個人情報書類や扶養者がいる場合の書類などを提出後、保険証が交付されます。

発行されるまでの間は、会社から「健康保険被保険者資格証明書」を受け取ることで、3割負担で医療機関を受診できます。


社会保険へ二重加入になる場合の手続き

ダブルワークの勤務時間によっては、それぞれの会社の社会保険へ二重で加入する必要があります。

社会保険料は、それぞれの会社での給与の合計額によって決定されそれぞれの給与から、それぞれの会社の給与額と合計額の案分比天引きされます。

持てる健康保険証は、何社掛け持ちしていても1社です。

どの会社の保険証を持つのかは個人で選択できますが、収入が最も多い企業の社会保険を選ぶのが一般的です。

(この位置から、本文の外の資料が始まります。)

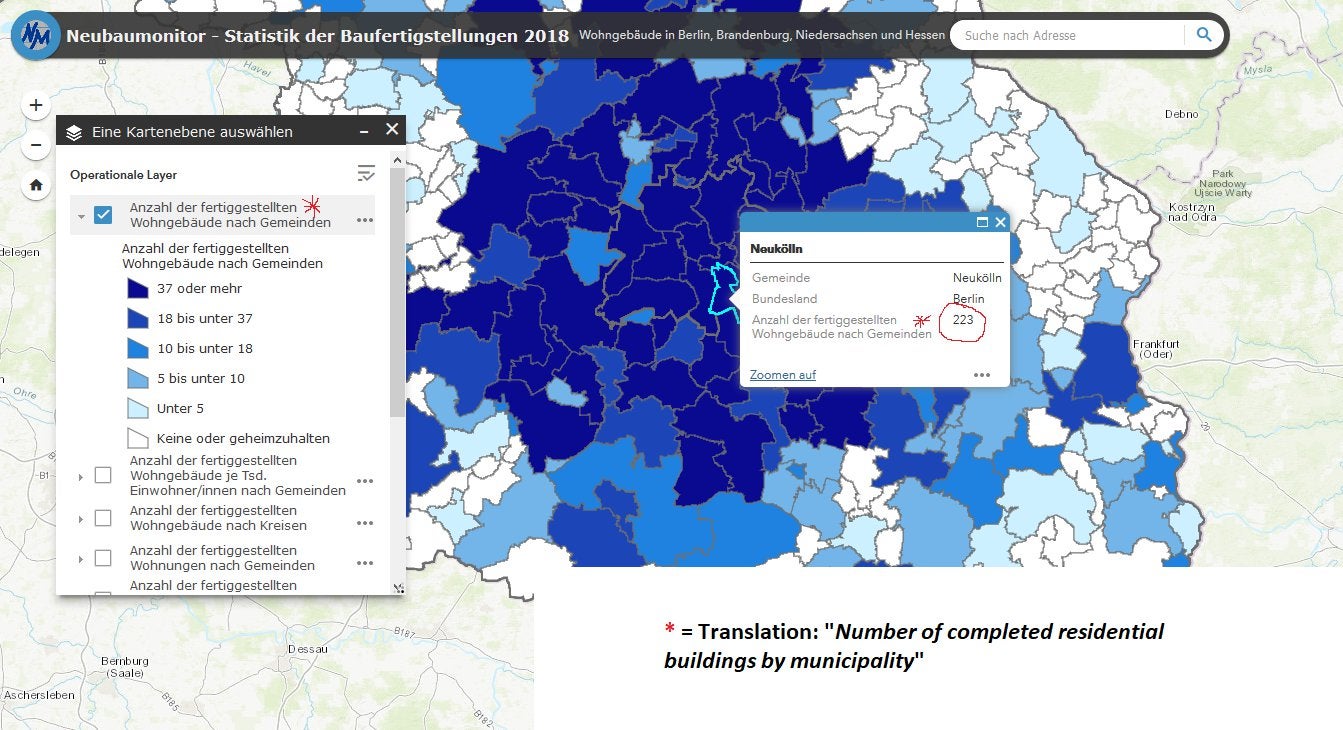
Task: Open options menu for Wohngebäude nach Kreisen
Action: click(x=365, y=523)
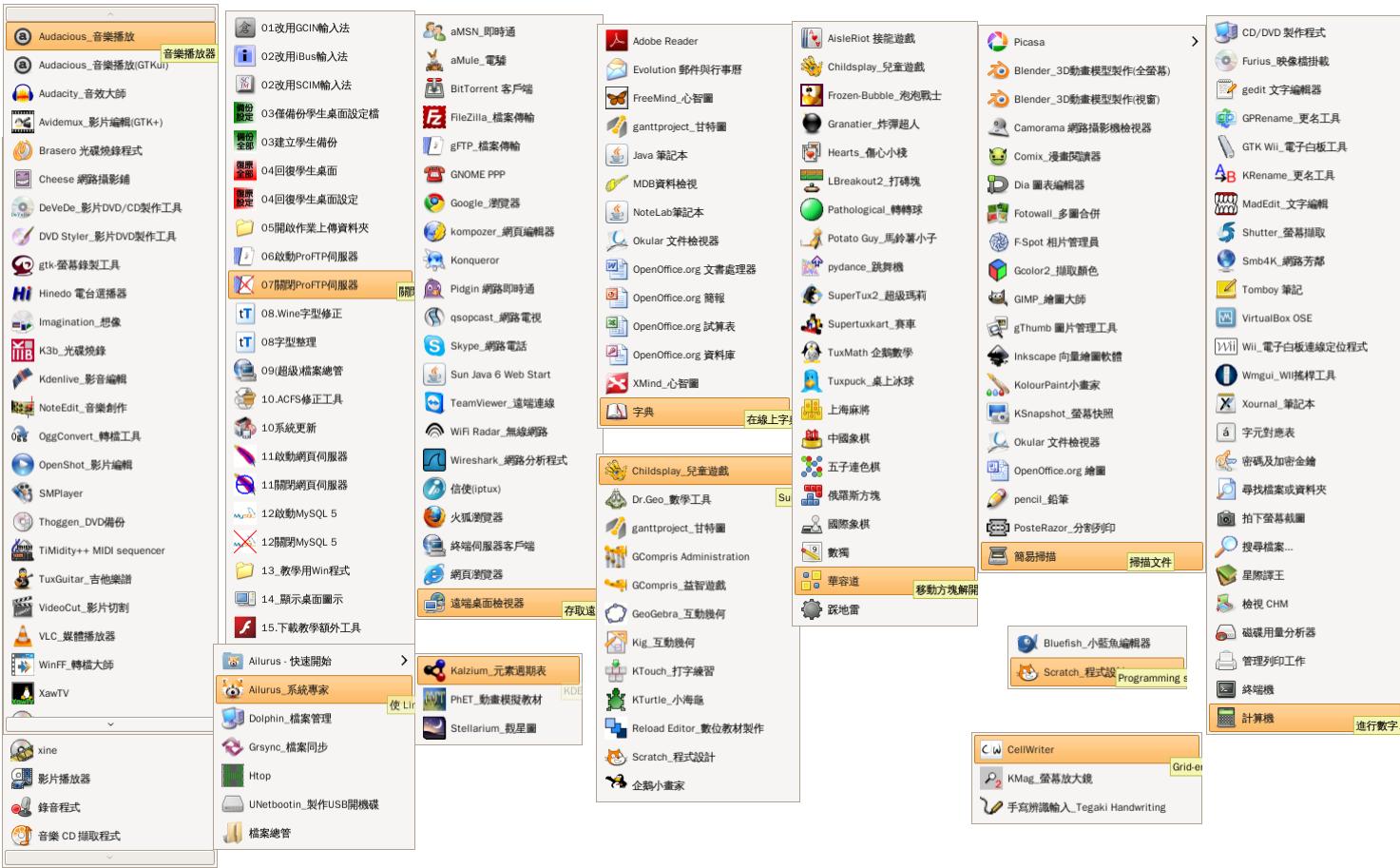Select OpenOffice.org word processor entry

ダブルワークで社会保険へ二重加入になる場合は、本来は、自分で手続きが必要です。

被保険者資格取得手続きをされていることが前提となるため、まずは、会社に相談しましょう。

ダブルワークで社会保険へ二重加入になってから10日以内に、日本年金機構へ以下の書類を提出してください。

  • 健康保険 厚生年金保険被保険者所属選択/二以上事業所勤務届

ダブルワークの際に必要な手続きの確認、書類のダウンロードは、日本年金機構のサイトで案内されています。

日本年金機構/複数の事業所に雇用されるようになったときの手続き

人事担当者が覚えておくべきポイント

採用した人材が社会保険加入の対象者である場合、従業員からWワークの申し出が合った場合は、その他企業で社会保険に加入する予定があるかどうか、事前に確認しておきまし。

社会保険へ二重加入になる場合、上記で解説した手続きが必要であることを伝え、必要に応じて書類準備などのサポートを実施しましょう。


ダブルワークをすると税金はどう変わる?

ダブルワークでこれまで以上に収入が増えた場合、年収に応じた税金がかかります。

扶養の範囲内で働きたい、税金の支払いで損をしたくない場合は、注意するべき税金のラインを知っておきましょう。


住民税(年収100万円~)

自治体にもよりますが、年間収入が100万円を超えると、住民税がかかるケースがほとんどです。

均等割を選んでいる自治体の場合は、年収100万円未満でも、5,000円くらいの住民税がかかる場合があります。


所得税(年収103万円~)

年収が103万円を超えると、所得税の支払い義務が発生します。

かかるのは103万円を超えた分からです。

仮に年収が120万円の場合、差分の17万円×所得税率5%=8,500円を支払う計算になります。


ダブルワークで社会保険に入る2つのメリット 

ダブルワークで社会保険に入ると、働く人に嬉しいメリットがあります。

「入りたくない」という声もある社会保険ですが、加入すると待っている良い点を、まずはチェックしてみてください。

 

メリット1:将来受け取れる年金が増える

社会保険には、厚生年金保険が含まれています。

社会保険加入で、国民年金加えて厚生年金額がプラスされること、社会保険の支払いを企業が半分負担することから、受け取れる年金受給額が大きくなります。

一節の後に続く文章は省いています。